I'm penetration testing a website for a friend. It runs on WP and has directory indexing enabled. I would like to provide a PoC of why this is an issue, but I've never used Wordpress so I don't know what a sensitive directory on it is.

What are some sensitive wordpress directories that shouldn't be publicly accessible? Only one I've gotten into is wp-content, but it simply contains photos.

  • In short, directory listing (indexing) is vulnerability itself. It should never be allowed directly on the web server.
    – Fis
    May 29, 2017 at 10:40
  • 2
    @Fis It's often undesirable and can eventually be a security risk, but it's not a vulnerability per se. I find "never" too strong.
    – Arminius
    May 29, 2017 at 11:19
  • @Arminus It is usually considered as configuration vulnerability (A.5 of OWASP) because of sensitive information disclosure. I would rank it as low - to medium.
    – Fis
    May 29, 2017 at 11:24
  • 3
    I'm absolutely fine with a public download directory that has directory listing turned on.
    – Arminius
    May 29, 2017 at 11:37

2 Answers 2


On Wordpress, user-generated content is supposed to go into /wp-content while other file names and directories (content inside /wp-admin, /wp-includes) are mostly static and predictable as they belong to the Wordpress core.
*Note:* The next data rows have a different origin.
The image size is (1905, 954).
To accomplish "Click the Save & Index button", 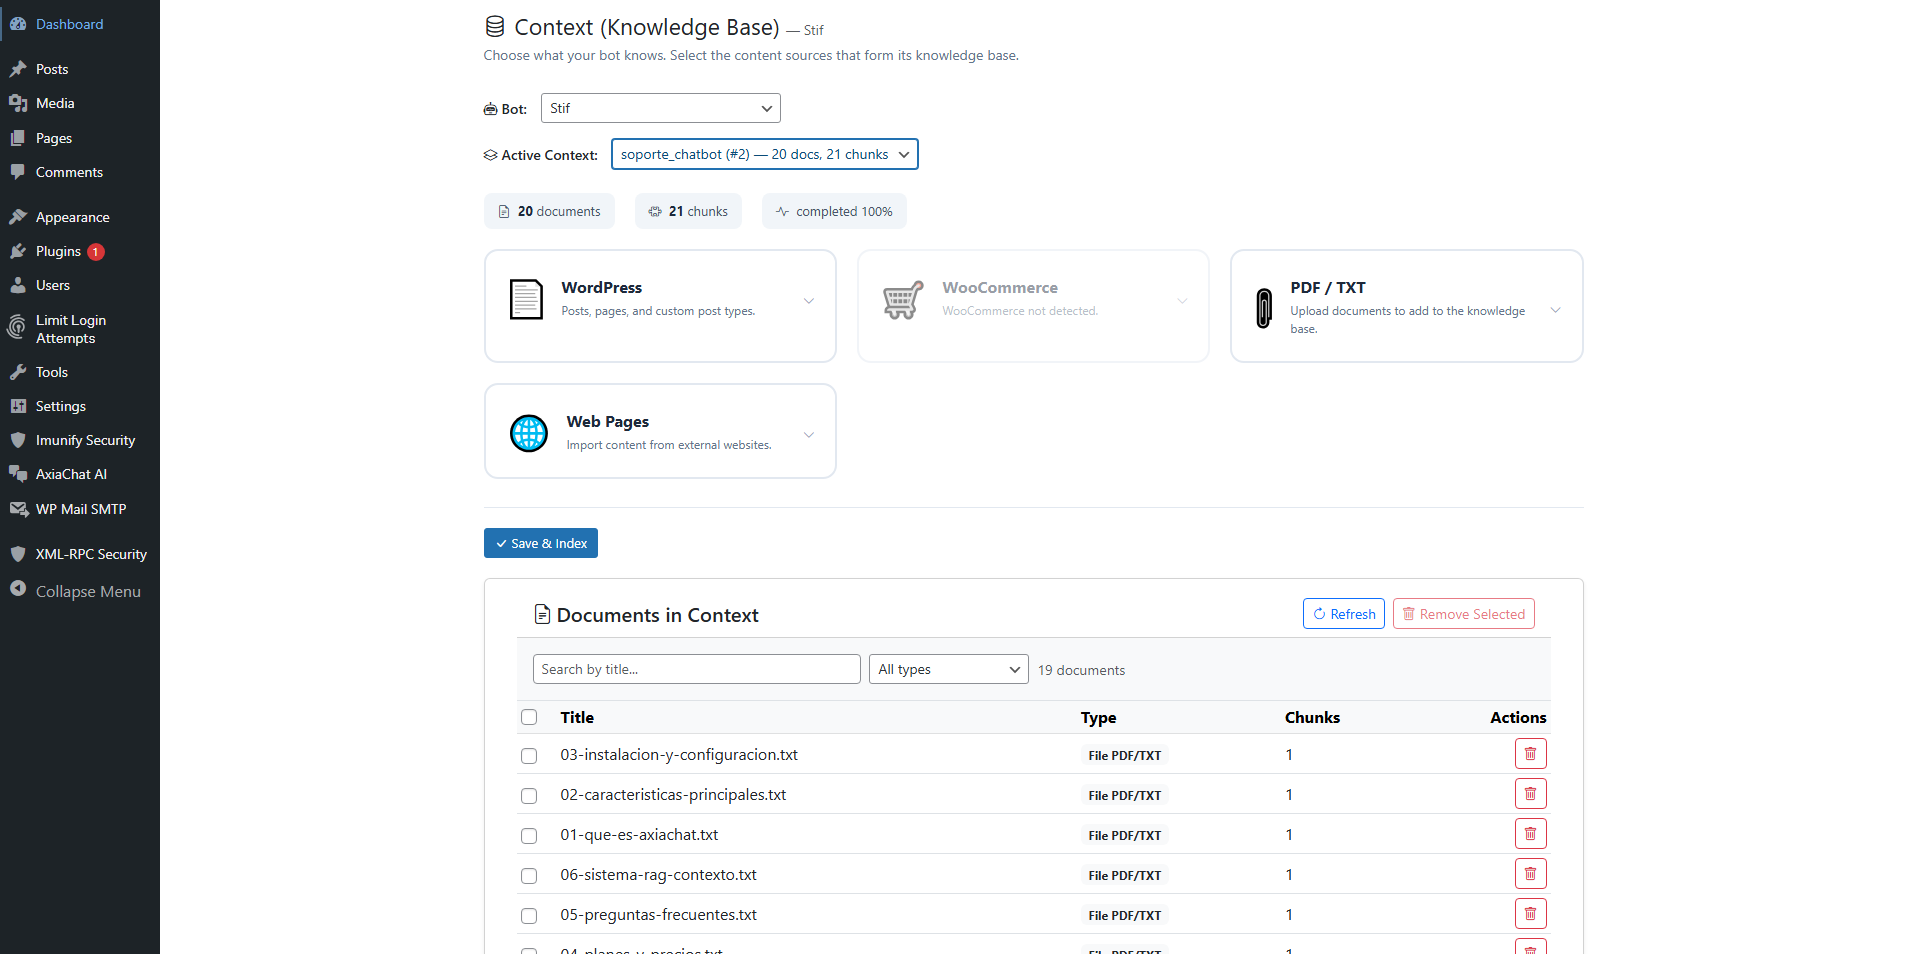I will pos(541,543).
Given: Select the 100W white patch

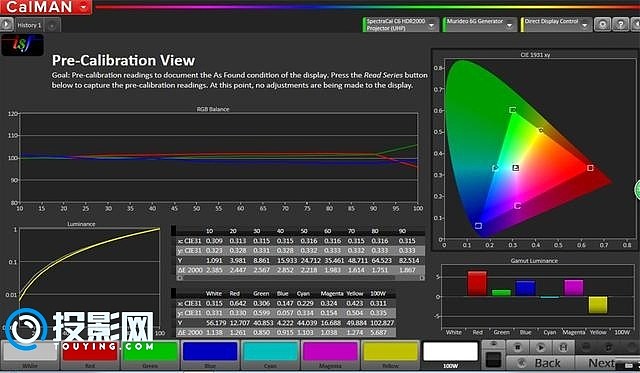Looking at the screenshot, I should (x=450, y=355).
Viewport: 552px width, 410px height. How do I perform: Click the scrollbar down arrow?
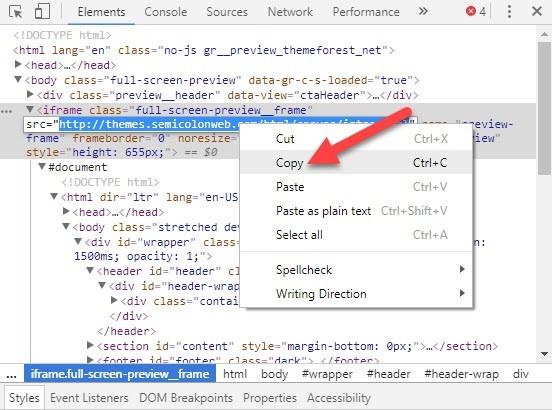tap(544, 354)
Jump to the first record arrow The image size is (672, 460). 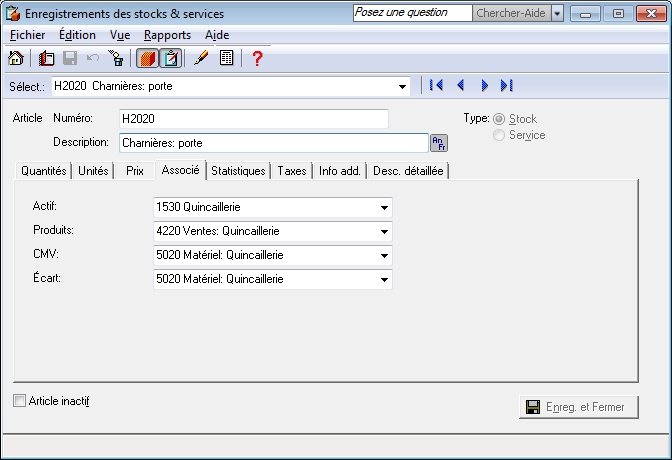[x=436, y=86]
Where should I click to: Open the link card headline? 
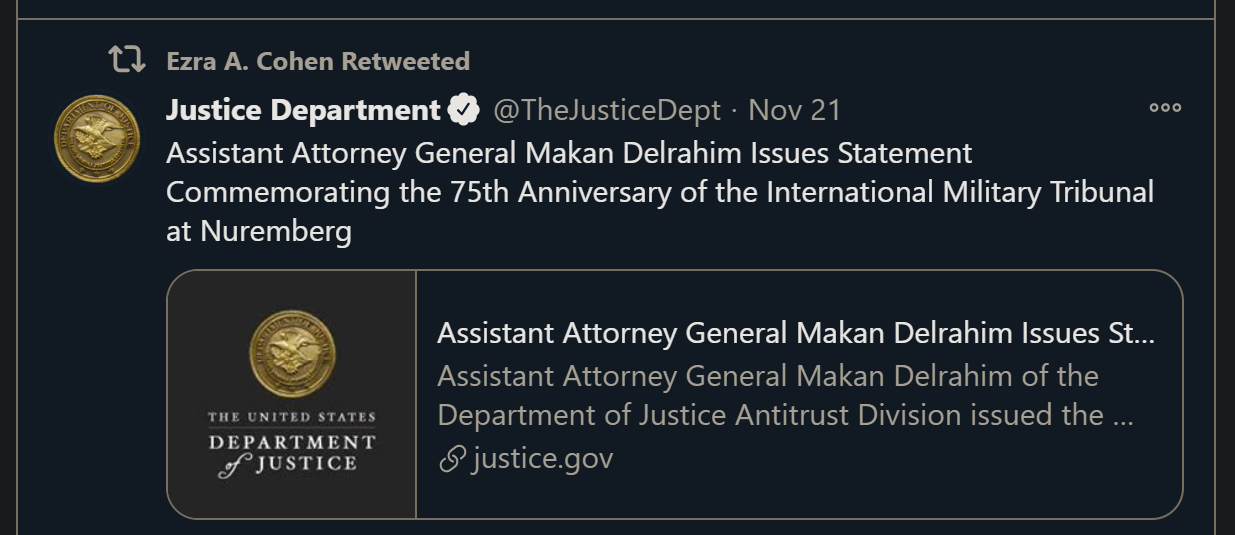click(796, 333)
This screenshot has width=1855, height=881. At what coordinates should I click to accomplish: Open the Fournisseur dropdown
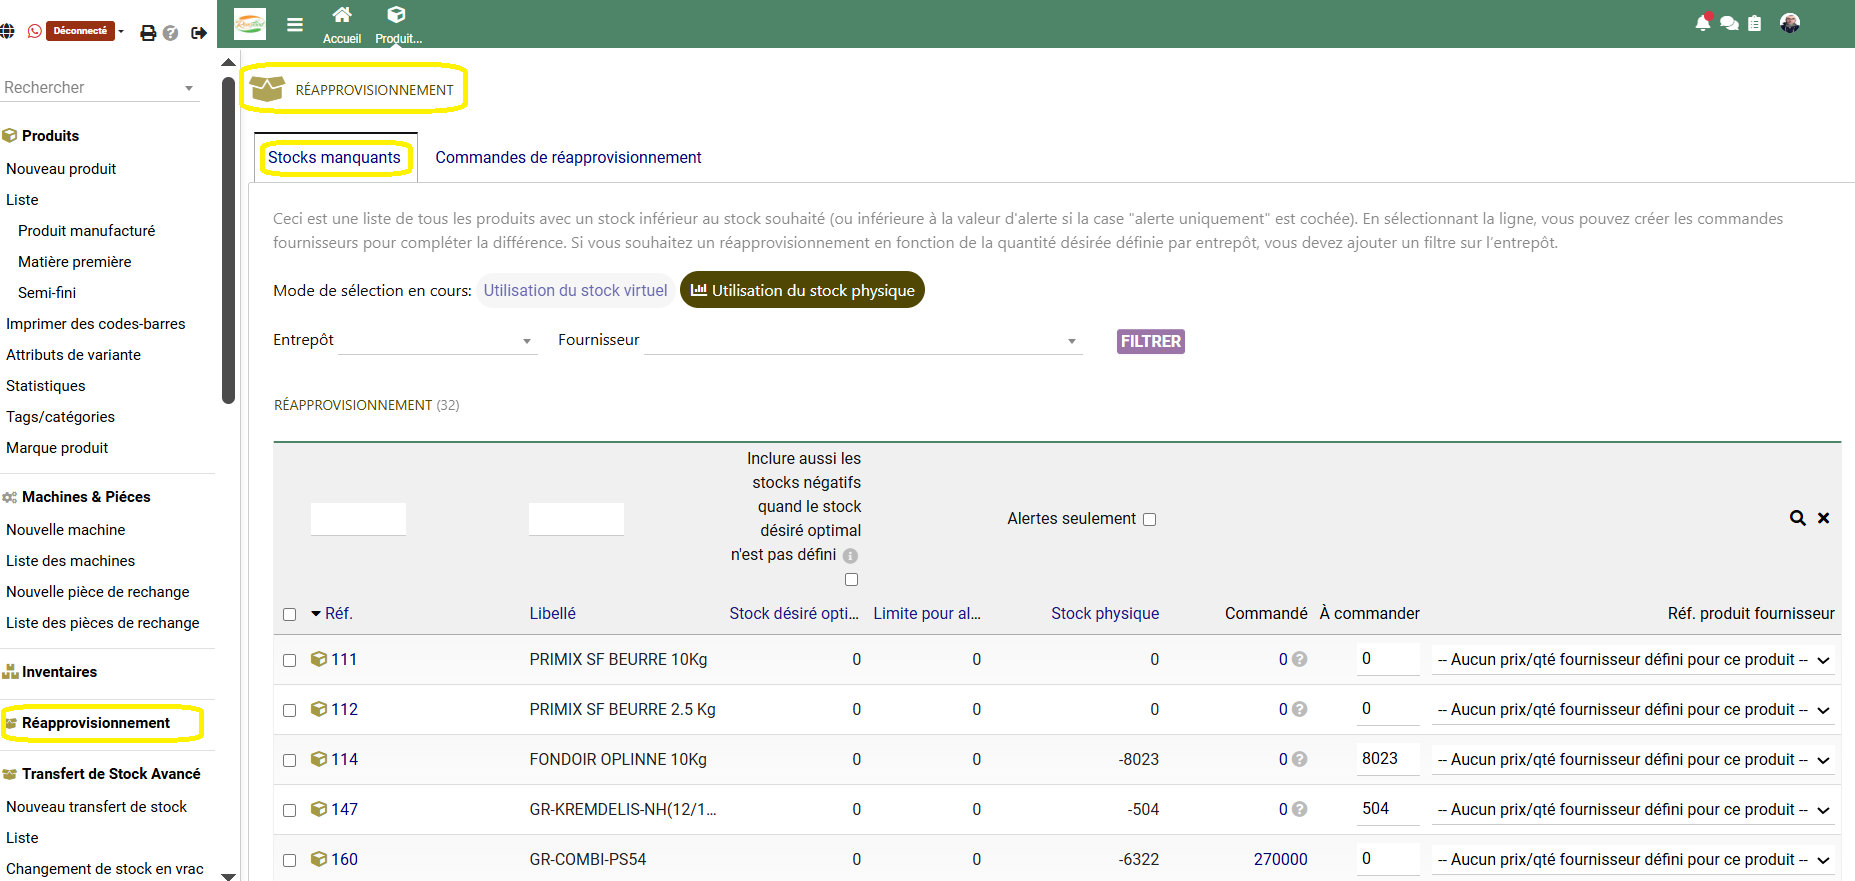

Directory listing inside /wp-content can help you enumerate uploaded media files (/uploads), themes (/themes) and most importantly plugins (/plugins). Being able to list all installed plugins without tedious guessing helps to quickly identify outdated versions - which is a great advantage since vulnerable plugins are one of the most common entry points. I've also seen some plugins use their own caching mechanisms and store potentially sensitive data in files with randomized names. A /tmp directory inside /wp-content is common, too.

While that's not limited to Wordpress, you might also stumble upon database backups or legacy files with changed names (e.g. wp-config.php_old) that you wouldn't discover by brute forcing paths. To identify all user-generated files I'd suggest you simply spider the index and diff the directory structure against a default installation.

But although directory listing on Wordpress facilitates information gathering, it usually doesn't pose an immediate, exploitable threat.


wp-content is used to store assets of a website like images, plugins, themes etc.,

By revealing this info (Information disclosure) you will make an attacker's job easy to see which version of plugins, themes etc are installed and hence can find attack vector pretty easily. It might even help him to pinpoint if his attack worked like Local File Include etc.,

In general, it's a good practice to not have any directory traversal to increase the difficulty of an attacker.

Try running wpscan against the site and analyze the results. wpscan also contains a list of vulnerabilities it checks against and it includes interesting directories as well.